Task to complete>
Could you write out the lines below exactly, beginning with the first and finishing with the one that contains "This screenshot has height=862, width=1400."?

Data under study>
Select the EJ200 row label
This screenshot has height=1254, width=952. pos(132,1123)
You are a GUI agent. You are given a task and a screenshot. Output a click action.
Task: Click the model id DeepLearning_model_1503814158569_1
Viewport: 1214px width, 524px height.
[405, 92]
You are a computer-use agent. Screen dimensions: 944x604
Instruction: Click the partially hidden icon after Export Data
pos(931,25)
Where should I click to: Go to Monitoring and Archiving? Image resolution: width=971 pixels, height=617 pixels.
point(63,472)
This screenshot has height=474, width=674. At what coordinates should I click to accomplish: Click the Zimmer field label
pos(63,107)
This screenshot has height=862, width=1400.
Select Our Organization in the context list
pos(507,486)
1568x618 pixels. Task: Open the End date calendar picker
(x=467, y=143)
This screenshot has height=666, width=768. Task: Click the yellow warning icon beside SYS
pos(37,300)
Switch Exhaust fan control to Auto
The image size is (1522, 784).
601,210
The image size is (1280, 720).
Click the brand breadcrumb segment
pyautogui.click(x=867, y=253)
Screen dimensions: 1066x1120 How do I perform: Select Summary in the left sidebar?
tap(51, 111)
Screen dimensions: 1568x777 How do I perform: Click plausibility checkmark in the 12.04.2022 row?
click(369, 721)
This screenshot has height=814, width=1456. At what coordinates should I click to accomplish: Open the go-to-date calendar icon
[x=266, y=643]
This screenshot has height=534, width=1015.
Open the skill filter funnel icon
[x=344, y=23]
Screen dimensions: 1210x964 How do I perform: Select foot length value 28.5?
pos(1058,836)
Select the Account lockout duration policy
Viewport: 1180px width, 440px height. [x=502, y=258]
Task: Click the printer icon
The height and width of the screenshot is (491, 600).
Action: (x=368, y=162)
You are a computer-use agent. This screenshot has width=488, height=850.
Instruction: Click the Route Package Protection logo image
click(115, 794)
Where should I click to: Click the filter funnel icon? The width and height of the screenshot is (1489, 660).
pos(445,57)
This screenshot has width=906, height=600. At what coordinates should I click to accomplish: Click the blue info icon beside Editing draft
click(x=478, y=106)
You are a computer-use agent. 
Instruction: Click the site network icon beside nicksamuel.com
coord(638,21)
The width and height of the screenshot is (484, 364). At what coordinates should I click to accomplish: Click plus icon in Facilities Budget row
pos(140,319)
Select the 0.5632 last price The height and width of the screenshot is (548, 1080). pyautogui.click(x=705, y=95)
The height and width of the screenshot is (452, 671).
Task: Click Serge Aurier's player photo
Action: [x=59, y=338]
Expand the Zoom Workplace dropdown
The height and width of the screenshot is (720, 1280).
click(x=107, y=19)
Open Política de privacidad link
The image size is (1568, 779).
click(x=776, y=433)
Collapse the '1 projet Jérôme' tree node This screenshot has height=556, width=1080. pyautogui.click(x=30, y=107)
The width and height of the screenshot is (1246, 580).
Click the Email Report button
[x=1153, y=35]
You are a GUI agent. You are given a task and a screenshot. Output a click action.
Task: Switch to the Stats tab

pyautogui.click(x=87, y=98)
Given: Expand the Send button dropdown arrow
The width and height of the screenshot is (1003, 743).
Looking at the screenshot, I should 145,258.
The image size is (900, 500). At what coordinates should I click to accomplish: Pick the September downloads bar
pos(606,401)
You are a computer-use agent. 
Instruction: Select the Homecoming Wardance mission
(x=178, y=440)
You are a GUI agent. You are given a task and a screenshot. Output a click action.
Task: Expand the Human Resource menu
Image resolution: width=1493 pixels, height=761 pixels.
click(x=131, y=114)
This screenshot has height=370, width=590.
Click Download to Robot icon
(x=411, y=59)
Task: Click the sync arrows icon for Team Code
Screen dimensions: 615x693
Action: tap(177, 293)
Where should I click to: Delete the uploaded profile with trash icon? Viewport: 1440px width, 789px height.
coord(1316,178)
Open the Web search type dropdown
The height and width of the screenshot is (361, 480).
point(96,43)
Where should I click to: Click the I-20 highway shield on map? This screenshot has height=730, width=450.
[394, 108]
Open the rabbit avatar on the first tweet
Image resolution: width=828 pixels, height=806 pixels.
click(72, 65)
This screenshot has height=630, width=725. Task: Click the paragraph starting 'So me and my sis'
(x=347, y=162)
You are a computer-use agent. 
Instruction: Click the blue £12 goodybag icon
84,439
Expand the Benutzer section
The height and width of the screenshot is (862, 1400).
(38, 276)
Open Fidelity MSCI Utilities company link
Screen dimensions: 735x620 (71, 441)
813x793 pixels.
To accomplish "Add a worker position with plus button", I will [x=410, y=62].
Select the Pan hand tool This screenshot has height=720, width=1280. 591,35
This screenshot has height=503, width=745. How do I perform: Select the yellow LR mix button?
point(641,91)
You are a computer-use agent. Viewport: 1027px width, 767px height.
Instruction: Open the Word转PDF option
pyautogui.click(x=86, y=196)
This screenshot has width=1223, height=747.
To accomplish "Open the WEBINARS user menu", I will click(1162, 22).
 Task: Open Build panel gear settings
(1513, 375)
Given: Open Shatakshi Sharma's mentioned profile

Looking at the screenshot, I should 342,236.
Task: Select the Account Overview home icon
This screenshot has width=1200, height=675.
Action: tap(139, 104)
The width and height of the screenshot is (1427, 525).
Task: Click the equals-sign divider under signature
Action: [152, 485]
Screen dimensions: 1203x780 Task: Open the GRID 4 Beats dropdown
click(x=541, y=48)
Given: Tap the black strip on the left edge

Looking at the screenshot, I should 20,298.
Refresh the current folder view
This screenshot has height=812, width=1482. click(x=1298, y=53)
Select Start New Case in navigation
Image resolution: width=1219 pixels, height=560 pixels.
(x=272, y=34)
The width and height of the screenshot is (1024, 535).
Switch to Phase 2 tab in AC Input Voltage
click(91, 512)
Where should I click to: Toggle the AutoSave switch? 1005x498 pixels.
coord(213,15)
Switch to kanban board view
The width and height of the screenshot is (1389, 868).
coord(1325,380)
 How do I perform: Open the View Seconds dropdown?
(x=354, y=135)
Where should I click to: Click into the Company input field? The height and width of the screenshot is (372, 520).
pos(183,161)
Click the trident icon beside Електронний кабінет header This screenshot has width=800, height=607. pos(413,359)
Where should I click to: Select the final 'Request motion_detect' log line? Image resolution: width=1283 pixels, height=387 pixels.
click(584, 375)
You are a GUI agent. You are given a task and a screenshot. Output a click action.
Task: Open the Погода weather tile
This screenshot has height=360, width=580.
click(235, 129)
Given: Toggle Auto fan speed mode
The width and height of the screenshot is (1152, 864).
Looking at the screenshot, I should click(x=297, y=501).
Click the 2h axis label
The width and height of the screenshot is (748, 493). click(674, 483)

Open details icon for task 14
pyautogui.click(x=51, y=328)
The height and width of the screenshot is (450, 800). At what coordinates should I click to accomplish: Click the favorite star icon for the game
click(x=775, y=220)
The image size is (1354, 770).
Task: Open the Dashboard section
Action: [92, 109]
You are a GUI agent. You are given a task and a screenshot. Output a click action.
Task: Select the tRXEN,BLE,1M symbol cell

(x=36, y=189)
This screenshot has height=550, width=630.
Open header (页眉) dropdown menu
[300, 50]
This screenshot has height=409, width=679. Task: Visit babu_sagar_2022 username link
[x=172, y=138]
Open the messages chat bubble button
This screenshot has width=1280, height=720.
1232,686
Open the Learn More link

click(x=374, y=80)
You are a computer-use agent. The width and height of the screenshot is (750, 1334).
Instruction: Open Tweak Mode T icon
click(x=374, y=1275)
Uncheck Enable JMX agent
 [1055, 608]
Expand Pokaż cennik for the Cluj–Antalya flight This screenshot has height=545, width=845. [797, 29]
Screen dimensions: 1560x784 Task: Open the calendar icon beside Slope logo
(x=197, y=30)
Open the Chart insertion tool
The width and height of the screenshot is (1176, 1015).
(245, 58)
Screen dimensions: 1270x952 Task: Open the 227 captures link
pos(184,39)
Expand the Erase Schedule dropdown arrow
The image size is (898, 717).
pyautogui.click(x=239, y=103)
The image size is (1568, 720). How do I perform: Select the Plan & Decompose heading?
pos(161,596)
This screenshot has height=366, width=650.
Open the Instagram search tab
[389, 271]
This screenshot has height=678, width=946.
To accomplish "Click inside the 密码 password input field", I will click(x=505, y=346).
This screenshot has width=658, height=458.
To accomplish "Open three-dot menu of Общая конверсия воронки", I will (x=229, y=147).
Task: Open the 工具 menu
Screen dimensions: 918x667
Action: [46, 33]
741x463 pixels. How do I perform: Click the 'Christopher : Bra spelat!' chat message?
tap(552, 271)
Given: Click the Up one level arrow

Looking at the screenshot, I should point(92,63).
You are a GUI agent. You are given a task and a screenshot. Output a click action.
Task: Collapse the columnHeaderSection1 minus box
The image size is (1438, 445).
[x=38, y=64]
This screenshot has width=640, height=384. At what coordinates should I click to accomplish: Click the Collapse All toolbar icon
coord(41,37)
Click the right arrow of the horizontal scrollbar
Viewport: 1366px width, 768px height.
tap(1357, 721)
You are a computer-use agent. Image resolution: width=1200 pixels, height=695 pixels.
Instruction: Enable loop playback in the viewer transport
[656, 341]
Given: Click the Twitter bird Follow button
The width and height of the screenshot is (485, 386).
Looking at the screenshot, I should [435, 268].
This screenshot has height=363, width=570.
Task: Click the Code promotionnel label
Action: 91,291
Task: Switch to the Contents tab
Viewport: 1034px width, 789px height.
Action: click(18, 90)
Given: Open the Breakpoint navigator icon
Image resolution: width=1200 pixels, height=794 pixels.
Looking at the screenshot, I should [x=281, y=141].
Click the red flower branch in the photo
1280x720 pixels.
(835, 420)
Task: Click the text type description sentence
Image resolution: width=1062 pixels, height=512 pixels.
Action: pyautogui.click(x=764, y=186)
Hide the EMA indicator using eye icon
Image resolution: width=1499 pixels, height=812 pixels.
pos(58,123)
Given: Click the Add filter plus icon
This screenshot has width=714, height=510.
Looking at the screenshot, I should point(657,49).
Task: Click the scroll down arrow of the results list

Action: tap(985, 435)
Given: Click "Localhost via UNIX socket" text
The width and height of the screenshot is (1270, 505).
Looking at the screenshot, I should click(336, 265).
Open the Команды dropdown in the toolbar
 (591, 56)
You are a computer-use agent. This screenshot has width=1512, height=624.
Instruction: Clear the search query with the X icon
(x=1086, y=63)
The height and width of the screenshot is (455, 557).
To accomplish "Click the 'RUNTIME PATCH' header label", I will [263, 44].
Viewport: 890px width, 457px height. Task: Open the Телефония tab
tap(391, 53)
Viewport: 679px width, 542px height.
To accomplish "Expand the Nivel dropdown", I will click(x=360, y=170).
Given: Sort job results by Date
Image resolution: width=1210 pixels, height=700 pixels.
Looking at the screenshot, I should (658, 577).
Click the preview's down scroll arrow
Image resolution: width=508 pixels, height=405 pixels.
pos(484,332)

Output of the task>
Select the EJ200 row label
This screenshot has height=1254, width=952. pos(132,1123)
You are a GUI agent. You are given a task and a screenshot. Output a click action.
Task: Click the model id DeepLearning_model_1503814158569_1
Viewport: 1214px width, 524px height.
[405, 92]
You are a computer-use agent. Screen dimensions: 944x604
Instruction: Click the partially hidden icon after Export Data
pos(931,25)
Where should I click to: Go to Monitoring and Archiving? Image resolution: width=971 pixels, height=617 pixels.
point(63,472)
This screenshot has height=474, width=674. At what coordinates should I click to accomplish: Click the Zimmer field label
pos(63,107)
This screenshot has height=862, width=1400.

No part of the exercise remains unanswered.